(Stored dataset items)
########

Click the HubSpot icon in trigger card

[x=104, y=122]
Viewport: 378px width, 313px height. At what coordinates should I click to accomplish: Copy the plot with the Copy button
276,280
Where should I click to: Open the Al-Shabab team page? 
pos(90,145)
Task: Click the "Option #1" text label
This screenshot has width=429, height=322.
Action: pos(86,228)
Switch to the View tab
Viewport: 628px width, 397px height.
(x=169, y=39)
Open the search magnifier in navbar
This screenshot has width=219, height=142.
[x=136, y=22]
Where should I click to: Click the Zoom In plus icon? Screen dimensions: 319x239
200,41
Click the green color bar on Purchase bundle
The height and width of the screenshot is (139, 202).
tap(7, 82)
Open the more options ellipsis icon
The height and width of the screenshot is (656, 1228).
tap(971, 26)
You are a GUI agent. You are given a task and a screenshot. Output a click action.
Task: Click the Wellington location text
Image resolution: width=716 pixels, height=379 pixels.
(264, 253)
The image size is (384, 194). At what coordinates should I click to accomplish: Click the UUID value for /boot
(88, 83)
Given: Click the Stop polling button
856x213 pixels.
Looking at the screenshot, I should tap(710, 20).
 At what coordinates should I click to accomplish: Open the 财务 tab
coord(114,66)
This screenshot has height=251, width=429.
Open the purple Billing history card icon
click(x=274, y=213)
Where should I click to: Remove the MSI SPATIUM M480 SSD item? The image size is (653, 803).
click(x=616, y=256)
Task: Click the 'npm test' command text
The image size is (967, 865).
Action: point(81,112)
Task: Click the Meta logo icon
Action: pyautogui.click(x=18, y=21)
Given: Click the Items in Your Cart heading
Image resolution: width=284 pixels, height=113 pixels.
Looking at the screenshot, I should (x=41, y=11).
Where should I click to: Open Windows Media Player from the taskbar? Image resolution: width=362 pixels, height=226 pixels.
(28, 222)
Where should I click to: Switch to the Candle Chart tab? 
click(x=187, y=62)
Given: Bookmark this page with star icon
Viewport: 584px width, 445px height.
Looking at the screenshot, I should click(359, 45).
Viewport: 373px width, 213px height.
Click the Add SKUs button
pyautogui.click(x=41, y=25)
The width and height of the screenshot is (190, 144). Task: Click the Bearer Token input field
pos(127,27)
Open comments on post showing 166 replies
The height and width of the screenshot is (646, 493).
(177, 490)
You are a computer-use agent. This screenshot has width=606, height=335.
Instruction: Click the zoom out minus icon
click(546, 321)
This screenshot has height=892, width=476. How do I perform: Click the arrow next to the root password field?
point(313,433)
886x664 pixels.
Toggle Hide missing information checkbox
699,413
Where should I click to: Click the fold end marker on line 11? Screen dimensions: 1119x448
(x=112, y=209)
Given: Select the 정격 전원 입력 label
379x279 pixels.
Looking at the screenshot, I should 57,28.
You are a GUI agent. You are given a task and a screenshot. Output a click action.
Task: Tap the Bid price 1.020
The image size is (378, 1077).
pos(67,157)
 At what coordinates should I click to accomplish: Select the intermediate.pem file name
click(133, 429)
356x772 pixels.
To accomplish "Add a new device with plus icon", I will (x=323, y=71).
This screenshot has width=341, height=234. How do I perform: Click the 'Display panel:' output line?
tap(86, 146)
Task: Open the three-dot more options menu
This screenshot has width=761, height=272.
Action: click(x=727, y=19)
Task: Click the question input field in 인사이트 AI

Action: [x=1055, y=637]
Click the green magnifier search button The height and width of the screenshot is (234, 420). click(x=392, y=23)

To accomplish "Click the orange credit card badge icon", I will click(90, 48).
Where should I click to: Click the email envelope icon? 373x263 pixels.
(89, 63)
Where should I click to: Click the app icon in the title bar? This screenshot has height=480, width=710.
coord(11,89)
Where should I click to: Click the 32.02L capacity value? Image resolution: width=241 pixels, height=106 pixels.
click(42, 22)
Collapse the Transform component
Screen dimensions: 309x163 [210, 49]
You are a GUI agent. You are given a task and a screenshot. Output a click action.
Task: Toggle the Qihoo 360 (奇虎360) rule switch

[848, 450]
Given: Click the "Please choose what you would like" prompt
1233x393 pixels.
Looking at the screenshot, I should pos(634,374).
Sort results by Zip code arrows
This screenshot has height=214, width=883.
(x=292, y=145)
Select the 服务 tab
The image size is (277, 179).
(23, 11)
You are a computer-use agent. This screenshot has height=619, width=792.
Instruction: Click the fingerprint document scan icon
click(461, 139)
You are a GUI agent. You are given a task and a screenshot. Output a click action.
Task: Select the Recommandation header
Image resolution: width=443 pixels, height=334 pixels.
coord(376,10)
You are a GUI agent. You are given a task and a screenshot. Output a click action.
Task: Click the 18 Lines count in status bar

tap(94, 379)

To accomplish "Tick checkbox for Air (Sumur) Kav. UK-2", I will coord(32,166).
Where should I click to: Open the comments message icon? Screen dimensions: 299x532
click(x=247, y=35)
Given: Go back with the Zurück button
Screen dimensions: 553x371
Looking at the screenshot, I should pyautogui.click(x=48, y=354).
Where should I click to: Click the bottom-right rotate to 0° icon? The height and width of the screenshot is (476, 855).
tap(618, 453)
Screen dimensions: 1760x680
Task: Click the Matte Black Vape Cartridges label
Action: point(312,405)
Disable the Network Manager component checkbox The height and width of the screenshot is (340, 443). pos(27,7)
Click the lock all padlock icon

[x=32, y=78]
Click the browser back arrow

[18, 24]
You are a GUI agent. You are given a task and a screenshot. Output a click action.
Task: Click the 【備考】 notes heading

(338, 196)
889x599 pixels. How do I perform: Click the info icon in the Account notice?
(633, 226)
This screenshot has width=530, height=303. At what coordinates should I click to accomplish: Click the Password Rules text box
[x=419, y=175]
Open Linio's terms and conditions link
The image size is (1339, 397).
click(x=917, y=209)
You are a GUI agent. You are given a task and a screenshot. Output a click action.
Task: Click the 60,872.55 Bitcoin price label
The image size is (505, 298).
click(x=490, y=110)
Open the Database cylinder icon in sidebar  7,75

########

WHAT IS EXPECTED
Return all lines above that mention the word "price".

WORKED SOLUTION
Task: Tap the Bid price 1.020
Task: Click the 60,872.55 Bitcoin price label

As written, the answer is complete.